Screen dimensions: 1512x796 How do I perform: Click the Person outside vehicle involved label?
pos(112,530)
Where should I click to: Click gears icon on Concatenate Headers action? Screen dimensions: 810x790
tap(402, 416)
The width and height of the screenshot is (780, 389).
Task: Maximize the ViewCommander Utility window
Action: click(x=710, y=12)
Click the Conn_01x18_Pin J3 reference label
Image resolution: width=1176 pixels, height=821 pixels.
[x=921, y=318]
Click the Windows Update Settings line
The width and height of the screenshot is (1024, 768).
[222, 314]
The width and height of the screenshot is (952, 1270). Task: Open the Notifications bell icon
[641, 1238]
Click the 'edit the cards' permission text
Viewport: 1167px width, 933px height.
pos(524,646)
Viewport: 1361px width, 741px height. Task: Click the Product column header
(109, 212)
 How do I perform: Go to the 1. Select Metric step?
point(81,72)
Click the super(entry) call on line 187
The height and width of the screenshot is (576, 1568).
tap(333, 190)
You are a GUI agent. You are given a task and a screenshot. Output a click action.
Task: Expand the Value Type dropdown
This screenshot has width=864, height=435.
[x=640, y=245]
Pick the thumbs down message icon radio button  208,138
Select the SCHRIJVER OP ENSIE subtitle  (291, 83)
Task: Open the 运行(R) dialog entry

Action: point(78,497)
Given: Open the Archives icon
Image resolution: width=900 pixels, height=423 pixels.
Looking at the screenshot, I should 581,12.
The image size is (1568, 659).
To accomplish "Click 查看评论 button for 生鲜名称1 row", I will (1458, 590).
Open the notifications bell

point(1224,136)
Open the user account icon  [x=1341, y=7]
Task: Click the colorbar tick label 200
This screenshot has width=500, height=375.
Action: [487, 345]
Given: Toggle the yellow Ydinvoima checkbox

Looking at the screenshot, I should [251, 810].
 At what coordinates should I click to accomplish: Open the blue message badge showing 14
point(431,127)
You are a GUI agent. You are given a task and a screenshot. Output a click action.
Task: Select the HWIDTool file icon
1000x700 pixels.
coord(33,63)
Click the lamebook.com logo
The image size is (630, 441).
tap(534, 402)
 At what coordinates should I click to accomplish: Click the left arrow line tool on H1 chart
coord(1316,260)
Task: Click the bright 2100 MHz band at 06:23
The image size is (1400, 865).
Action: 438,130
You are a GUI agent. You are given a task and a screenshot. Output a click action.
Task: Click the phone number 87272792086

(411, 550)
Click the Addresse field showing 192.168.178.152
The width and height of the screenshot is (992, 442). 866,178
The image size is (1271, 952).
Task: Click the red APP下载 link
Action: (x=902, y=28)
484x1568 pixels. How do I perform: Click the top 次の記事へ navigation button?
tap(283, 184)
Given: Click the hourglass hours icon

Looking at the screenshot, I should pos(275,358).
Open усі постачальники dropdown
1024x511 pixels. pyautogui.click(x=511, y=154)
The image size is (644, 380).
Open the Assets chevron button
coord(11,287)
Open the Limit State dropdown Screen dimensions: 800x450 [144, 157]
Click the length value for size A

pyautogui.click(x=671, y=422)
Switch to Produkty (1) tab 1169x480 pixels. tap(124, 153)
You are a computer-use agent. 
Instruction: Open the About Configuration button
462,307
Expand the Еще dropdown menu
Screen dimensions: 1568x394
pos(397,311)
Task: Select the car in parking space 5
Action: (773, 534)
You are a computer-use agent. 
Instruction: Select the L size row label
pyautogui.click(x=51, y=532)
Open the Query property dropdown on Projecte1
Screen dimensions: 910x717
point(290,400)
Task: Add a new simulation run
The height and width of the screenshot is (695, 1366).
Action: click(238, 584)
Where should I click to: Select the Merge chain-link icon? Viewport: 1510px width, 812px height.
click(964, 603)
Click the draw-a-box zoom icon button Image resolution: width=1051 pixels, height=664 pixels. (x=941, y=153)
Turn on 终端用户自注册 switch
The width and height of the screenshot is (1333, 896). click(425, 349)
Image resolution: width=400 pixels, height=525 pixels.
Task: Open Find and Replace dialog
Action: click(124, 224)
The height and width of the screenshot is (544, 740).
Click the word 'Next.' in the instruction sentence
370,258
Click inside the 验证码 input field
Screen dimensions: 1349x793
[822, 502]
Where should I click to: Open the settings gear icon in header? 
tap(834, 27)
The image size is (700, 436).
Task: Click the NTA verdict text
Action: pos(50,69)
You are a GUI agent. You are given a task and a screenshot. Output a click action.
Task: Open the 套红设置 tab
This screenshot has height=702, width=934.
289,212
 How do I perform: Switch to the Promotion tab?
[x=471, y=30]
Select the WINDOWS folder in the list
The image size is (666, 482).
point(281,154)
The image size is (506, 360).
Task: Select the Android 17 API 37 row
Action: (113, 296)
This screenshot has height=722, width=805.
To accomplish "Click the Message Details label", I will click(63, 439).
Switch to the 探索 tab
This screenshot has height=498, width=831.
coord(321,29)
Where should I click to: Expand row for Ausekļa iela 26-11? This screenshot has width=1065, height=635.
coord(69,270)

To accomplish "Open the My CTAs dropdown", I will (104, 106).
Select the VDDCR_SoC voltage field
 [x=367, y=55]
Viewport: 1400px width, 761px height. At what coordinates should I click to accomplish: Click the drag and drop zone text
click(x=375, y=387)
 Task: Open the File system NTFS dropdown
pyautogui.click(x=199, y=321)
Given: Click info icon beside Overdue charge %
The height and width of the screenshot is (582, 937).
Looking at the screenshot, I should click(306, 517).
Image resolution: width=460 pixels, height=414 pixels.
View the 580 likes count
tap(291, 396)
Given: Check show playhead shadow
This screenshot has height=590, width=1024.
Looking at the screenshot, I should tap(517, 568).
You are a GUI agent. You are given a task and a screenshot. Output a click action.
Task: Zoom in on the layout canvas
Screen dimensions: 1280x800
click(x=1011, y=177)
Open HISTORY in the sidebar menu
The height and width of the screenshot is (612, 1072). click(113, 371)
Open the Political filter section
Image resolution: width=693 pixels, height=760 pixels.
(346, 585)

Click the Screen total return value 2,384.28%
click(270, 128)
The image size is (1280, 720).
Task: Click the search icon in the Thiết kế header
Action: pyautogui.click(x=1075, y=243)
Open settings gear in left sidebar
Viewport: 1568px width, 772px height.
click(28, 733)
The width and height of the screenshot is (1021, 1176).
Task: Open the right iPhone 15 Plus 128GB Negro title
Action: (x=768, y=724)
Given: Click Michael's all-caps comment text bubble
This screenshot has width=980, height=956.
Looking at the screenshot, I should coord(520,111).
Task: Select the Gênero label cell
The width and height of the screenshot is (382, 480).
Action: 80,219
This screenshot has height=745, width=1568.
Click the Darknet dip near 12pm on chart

→ **What to produce**: Starting at the top, retype every line of the material above exactly.

→ **Solution**:
Screen dimensions: 1512x796 How do I perform: Click the Person outside vehicle involved label?
pos(112,530)
Where should I click to: Click gears icon on Concatenate Headers action? Screen dimensions: 810x790
tap(402, 416)
The width and height of the screenshot is (780, 389).
Task: Maximize the ViewCommander Utility window
Action: click(x=710, y=12)
Click the Conn_01x18_Pin J3 reference label
Image resolution: width=1176 pixels, height=821 pixels.
[x=921, y=318]
Click the Windows Update Settings line
The width and height of the screenshot is (1024, 768).
[222, 314]
The width and height of the screenshot is (952, 1270). Task: Open the Notifications bell icon
[641, 1238]
Click the 'edit the cards' permission text
Viewport: 1167px width, 933px height.
pos(524,646)
Viewport: 1361px width, 741px height. Task: Click the Product column header
(109, 212)
 How do I perform: Go to the 1. Select Metric step?
point(81,72)
Click the super(entry) call on line 187
The height and width of the screenshot is (576, 1568).
tap(333, 190)
You are a GUI agent. You are given a task and a screenshot. Output a click action.
Task: Expand the Value Type dropdown
This screenshot has width=864, height=435.
[x=640, y=245]
Pick the thumbs down message icon radio button  208,138
Select the SCHRIJVER OP ENSIE subtitle  (291, 83)
Task: Open the 运行(R) dialog entry

Action: point(78,497)
Given: Open the Archives icon
Image resolution: width=900 pixels, height=423 pixels.
Looking at the screenshot, I should 581,12.
The image size is (1568, 659).
To accomplish "Click 查看评论 button for 生鲜名称1 row", I will (1458, 590).
Open the notifications bell

point(1224,136)
Open the user account icon  [x=1341, y=7]
Task: Click the colorbar tick label 200
This screenshot has width=500, height=375.
Action: [487, 345]
Given: Toggle the yellow Ydinvoima checkbox

Looking at the screenshot, I should [251, 810].
 At what coordinates should I click to accomplish: Open the blue message badge showing 14
point(431,127)
You are a GUI agent. You are given a task and a screenshot. Output a click action.
Task: Select the HWIDTool file icon
1000x700 pixels.
coord(33,63)
Click the lamebook.com logo
The image size is (630, 441).
tap(534, 402)
 At what coordinates should I click to accomplish: Click the left arrow line tool on H1 chart
coord(1316,260)
Task: Click the bright 2100 MHz band at 06:23
The image size is (1400, 865).
Action: 438,130
You are a GUI agent. You are given a task and a screenshot. Output a click action.
Task: Click the phone number 87272792086

(411, 550)
Click the Addresse field showing 192.168.178.152
The width and height of the screenshot is (992, 442). 866,178
The image size is (1271, 952).
Task: Click the red APP下载 link
Action: (x=902, y=28)
484x1568 pixels. How do I perform: Click the top 次の記事へ navigation button?
tap(283, 184)
Given: Click the hourglass hours icon

Looking at the screenshot, I should pos(275,358).
Open усі постачальники dropdown
1024x511 pixels. pyautogui.click(x=511, y=154)
The image size is (644, 380).
Open the Assets chevron button
coord(11,287)
Open the Limit State dropdown Screen dimensions: 800x450 [144, 157]
Click the length value for size A

pyautogui.click(x=671, y=422)
Switch to Produkty (1) tab 1169x480 pixels. tap(124, 153)
You are a computer-use agent. 
Instruction: Open the About Configuration button
462,307
Expand the Еще dropdown menu
Screen dimensions: 1568x394
pos(397,311)
Task: Select the car in parking space 5
Action: (773, 534)
You are a computer-use agent. 
Instruction: Select the L size row label
pyautogui.click(x=51, y=532)
Open the Query property dropdown on Projecte1
Screen dimensions: 910x717
point(290,400)
Task: Add a new simulation run
The height and width of the screenshot is (695, 1366).
Action: click(238, 584)
Where should I click to: Select the Merge chain-link icon? Viewport: 1510px width, 812px height.
click(964, 603)
Click the draw-a-box zoom icon button Image resolution: width=1051 pixels, height=664 pixels. (x=941, y=153)
Turn on 终端用户自注册 switch
The width and height of the screenshot is (1333, 896). click(425, 349)
Image resolution: width=400 pixels, height=525 pixels.
Task: Open Find and Replace dialog
Action: click(124, 224)
The height and width of the screenshot is (544, 740).
Click the word 'Next.' in the instruction sentence
370,258
Click inside the 验证码 input field
Screen dimensions: 1349x793
[822, 502]
Where should I click to: Open the settings gear icon in header? 
tap(834, 27)
The image size is (700, 436).
Task: Click the NTA verdict text
Action: pos(50,69)
You are a GUI agent. You are given a task and a screenshot. Output a click action.
Task: Open the 套红设置 tab
This screenshot has height=702, width=934.
289,212
 How do I perform: Switch to the Promotion tab?
[x=471, y=30]
Select the WINDOWS folder in the list
The image size is (666, 482).
point(281,154)
The image size is (506, 360).
Task: Select the Android 17 API 37 row
Action: (113, 296)
This screenshot has height=722, width=805.
To accomplish "Click the Message Details label", I will click(63, 439).
Switch to the 探索 tab
This screenshot has height=498, width=831.
coord(321,29)
Where should I click to: Expand row for Ausekļa iela 26-11? This screenshot has width=1065, height=635.
coord(69,270)

To accomplish "Open the My CTAs dropdown", I will (104, 106).
Select the VDDCR_SoC voltage field
 [x=367, y=55]
Viewport: 1400px width, 761px height. At what coordinates should I click to accomplish: Click the drag and drop zone text
click(x=375, y=387)
 Task: Open the File system NTFS dropdown
pyautogui.click(x=199, y=321)
Given: Click info icon beside Overdue charge %
The height and width of the screenshot is (582, 937).
Looking at the screenshot, I should click(306, 517).
Image resolution: width=460 pixels, height=414 pixels.
View the 580 likes count
tap(291, 396)
Given: Check show playhead shadow
This screenshot has height=590, width=1024.
Looking at the screenshot, I should tap(517, 568).
You are a GUI agent. You are given a task and a screenshot. Output a click action.
Task: Zoom in on the layout canvas
Screen dimensions: 1280x800
click(x=1011, y=177)
Open HISTORY in the sidebar menu
The height and width of the screenshot is (612, 1072). click(113, 371)
Open the Political filter section
Image resolution: width=693 pixels, height=760 pixels.
(346, 585)

Click the Screen total return value 2,384.28%
click(270, 128)
The image size is (1280, 720).
Task: Click the search icon in the Thiết kế header
Action: pyautogui.click(x=1075, y=243)
Open settings gear in left sidebar
Viewport: 1568px width, 772px height.
click(28, 733)
The width and height of the screenshot is (1021, 1176).
Task: Open the right iPhone 15 Plus 128GB Negro title
Action: (x=768, y=724)
Given: Click Michael's all-caps comment text bubble
This screenshot has width=980, height=956.
Looking at the screenshot, I should coord(520,111).
Task: Select the Gênero label cell
The width and height of the screenshot is (382, 480).
Action: 80,219
This screenshot has height=745, width=1568.
Click the Darknet dip near 12pm on chart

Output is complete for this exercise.